Because people are generally unable to come up with rock-solid passwords on their own, many websites that require user-generated passwords employ “password strength meters” which inform users how secure their chosen password is.
If you choose “Puppy” as a password, you’re liable to be told your password is weak and encouraged, if not downright forced, to pick a new one. On the other hand, picking something like “24DoYz@93mU” will likely see you pass with a “strong password” blessing.
Now, new research has discovered that the reliability of many password strength meters themselves may not be all its cracked up to be.
Specifically, researchers at Concordia University in Montreal found that the same password will often yield inconsistent results across varying password strength meters on different websites.

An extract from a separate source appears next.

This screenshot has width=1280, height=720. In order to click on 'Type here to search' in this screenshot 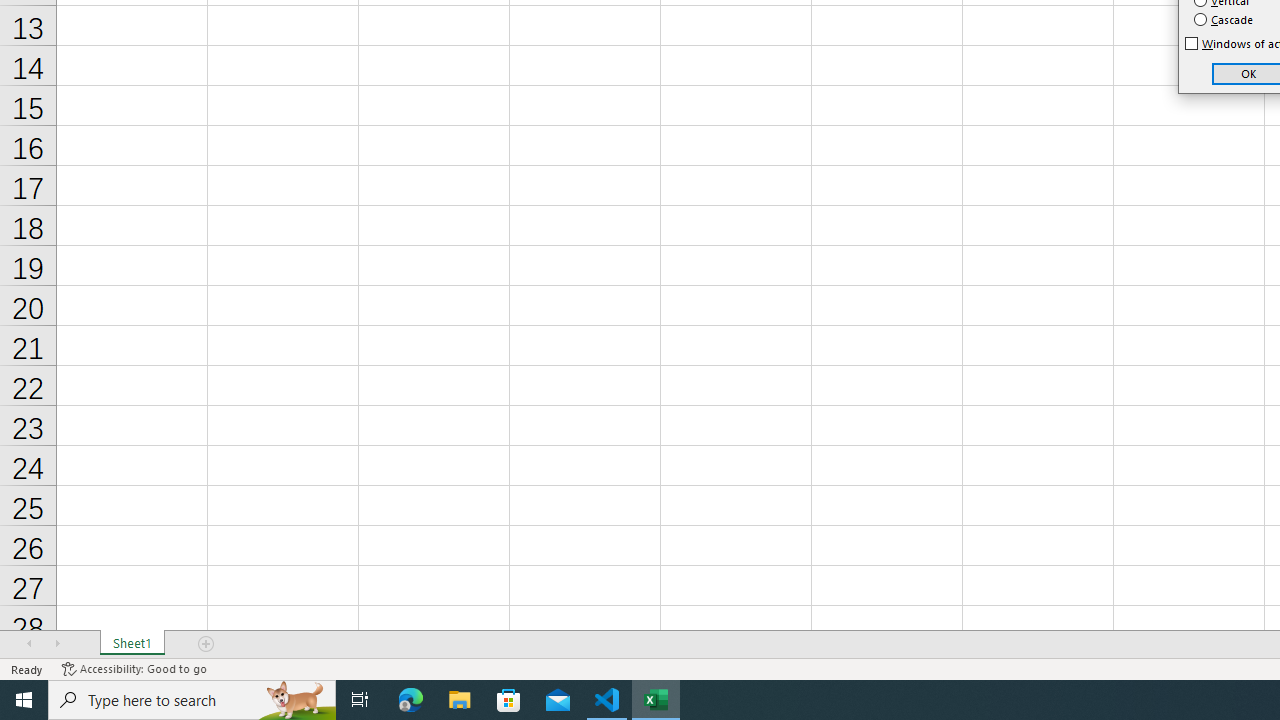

For the study, forthcoming in the journal ACM Transactions on Information and System Security (TISSEC), researchers Mohammad Mannan and Xavier de Carné de Carnavalet sent millions of not-so-good passwords through metres used by several high-traffic web service providers including Google, Yahoo!, Dropbox, Twitter and Skype.
“We found the outcomes to be highly inconsistent. What was strong on one site would be weak on another,” says Mannan, who is an assistant professor with Concordia’s Institute for Information Systems Engineering.
All the same, the need for password strength meters is as important today as ever. Unfortunately, many people today still opt for passwords that are dictionary words while others, believe it or not, still use easy to guess numeric strings based on their birthdays and other easy to guess frameworks.